» Instructions to follow
What you return should be every line of the material, unchanged.

* * * * *

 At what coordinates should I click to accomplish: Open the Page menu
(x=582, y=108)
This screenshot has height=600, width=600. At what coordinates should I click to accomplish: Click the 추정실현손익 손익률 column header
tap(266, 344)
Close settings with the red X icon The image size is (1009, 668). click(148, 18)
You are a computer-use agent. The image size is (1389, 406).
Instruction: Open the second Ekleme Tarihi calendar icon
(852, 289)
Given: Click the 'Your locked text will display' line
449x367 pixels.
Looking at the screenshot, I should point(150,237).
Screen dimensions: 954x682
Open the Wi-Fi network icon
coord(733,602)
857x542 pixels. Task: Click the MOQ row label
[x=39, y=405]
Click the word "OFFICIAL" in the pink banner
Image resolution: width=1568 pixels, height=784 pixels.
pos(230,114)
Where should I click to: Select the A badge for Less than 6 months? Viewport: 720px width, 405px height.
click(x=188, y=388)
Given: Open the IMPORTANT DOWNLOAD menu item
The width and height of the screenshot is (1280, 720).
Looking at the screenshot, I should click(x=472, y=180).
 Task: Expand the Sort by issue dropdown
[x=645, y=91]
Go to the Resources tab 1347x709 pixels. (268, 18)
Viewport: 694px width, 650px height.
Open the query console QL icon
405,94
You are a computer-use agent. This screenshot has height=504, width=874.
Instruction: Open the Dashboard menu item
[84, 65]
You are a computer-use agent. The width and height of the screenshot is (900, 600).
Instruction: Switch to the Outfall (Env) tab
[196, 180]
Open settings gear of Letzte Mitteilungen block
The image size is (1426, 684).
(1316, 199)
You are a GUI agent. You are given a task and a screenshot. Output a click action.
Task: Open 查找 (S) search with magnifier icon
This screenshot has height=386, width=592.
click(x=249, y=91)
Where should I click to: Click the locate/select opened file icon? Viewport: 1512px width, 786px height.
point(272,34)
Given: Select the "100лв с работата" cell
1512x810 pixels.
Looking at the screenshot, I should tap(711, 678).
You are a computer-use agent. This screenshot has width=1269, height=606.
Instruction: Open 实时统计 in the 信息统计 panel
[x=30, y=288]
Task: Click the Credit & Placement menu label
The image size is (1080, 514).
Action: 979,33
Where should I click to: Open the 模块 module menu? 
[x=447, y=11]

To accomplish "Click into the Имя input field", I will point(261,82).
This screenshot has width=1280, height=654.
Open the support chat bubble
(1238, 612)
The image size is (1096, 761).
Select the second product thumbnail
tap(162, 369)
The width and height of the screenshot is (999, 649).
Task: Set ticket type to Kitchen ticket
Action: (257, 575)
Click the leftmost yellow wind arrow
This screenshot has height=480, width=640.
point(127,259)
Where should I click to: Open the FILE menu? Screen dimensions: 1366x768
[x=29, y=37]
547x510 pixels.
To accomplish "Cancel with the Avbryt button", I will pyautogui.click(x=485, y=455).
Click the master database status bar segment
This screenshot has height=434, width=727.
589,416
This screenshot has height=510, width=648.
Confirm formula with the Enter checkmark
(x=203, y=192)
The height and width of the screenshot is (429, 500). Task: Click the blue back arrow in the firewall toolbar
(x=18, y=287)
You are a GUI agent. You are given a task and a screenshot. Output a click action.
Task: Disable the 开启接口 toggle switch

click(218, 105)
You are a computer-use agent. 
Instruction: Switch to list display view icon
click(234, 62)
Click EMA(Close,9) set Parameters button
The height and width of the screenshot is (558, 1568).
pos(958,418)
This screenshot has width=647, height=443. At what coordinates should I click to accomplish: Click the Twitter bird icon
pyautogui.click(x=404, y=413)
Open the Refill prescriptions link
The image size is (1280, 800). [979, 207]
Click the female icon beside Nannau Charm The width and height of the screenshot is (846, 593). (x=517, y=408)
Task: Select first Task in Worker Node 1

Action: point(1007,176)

* * * * *

» Task solution
 At what coordinates should I click to accomplish: Open the Page menu
(x=582, y=108)
This screenshot has height=600, width=600. At what coordinates should I click to accomplish: Click the 추정실현손익 손익률 column header
tap(266, 344)
Close settings with the red X icon The image size is (1009, 668). click(148, 18)
You are a computer-use agent. The image size is (1389, 406).
Instruction: Open the second Ekleme Tarihi calendar icon
(852, 289)
Given: Click the 'Your locked text will display' line
449x367 pixels.
Looking at the screenshot, I should point(150,237).
Screen dimensions: 954x682
Open the Wi-Fi network icon
coord(733,602)
857x542 pixels. Task: Click the MOQ row label
[x=39, y=405]
Click the word "OFFICIAL" in the pink banner
Image resolution: width=1568 pixels, height=784 pixels.
pos(230,114)
Where should I click to: Select the A badge for Less than 6 months? Viewport: 720px width, 405px height.
click(x=188, y=388)
Given: Open the IMPORTANT DOWNLOAD menu item
The width and height of the screenshot is (1280, 720).
Looking at the screenshot, I should click(x=472, y=180).
 Task: Expand the Sort by issue dropdown
[x=645, y=91]
Go to the Resources tab 1347x709 pixels. (268, 18)
Viewport: 694px width, 650px height.
Open the query console QL icon
405,94
You are a computer-use agent. This screenshot has height=504, width=874.
Instruction: Open the Dashboard menu item
[84, 65]
You are a computer-use agent. The width and height of the screenshot is (900, 600).
Instruction: Switch to the Outfall (Env) tab
[196, 180]
Open settings gear of Letzte Mitteilungen block
The image size is (1426, 684).
(1316, 199)
You are a GUI agent. You are given a task and a screenshot. Output a click action.
Task: Open 查找 (S) search with magnifier icon
This screenshot has height=386, width=592.
click(x=249, y=91)
Where should I click to: Click the locate/select opened file icon? Viewport: 1512px width, 786px height.
point(272,34)
Given: Select the "100лв с работата" cell
1512x810 pixels.
Looking at the screenshot, I should tap(711, 678).
You are a computer-use agent. This screenshot has width=1269, height=606.
Instruction: Open 实时统计 in the 信息统计 panel
[x=30, y=288]
Task: Click the Credit & Placement menu label
The image size is (1080, 514).
Action: 979,33
Where should I click to: Open the 模块 module menu? 
[x=447, y=11]

To accomplish "Click into the Имя input field", I will point(261,82).
This screenshot has width=1280, height=654.
Open the support chat bubble
(1238, 612)
The image size is (1096, 761).
Select the second product thumbnail
tap(162, 369)
The width and height of the screenshot is (999, 649).
Task: Set ticket type to Kitchen ticket
Action: (257, 575)
Click the leftmost yellow wind arrow
This screenshot has height=480, width=640.
point(127,259)
Where should I click to: Open the FILE menu? Screen dimensions: 1366x768
[x=29, y=37]
547x510 pixels.
To accomplish "Cancel with the Avbryt button", I will pyautogui.click(x=485, y=455).
Click the master database status bar segment
This screenshot has height=434, width=727.
589,416
This screenshot has height=510, width=648.
Confirm formula with the Enter checkmark
(x=203, y=192)
The height and width of the screenshot is (429, 500). Task: Click the blue back arrow in the firewall toolbar
(x=18, y=287)
You are a GUI agent. You are given a task and a screenshot. Output a click action.
Task: Disable the 开启接口 toggle switch

click(218, 105)
You are a computer-use agent. 
Instruction: Switch to list display view icon
click(234, 62)
Click EMA(Close,9) set Parameters button
The height and width of the screenshot is (558, 1568).
pos(958,418)
This screenshot has width=647, height=443. At what coordinates should I click to accomplish: Click the Twitter bird icon
pyautogui.click(x=404, y=413)
Open the Refill prescriptions link
The image size is (1280, 800). [979, 207]
Click the female icon beside Nannau Charm The width and height of the screenshot is (846, 593). (x=517, y=408)
Task: Select first Task in Worker Node 1

Action: point(1007,176)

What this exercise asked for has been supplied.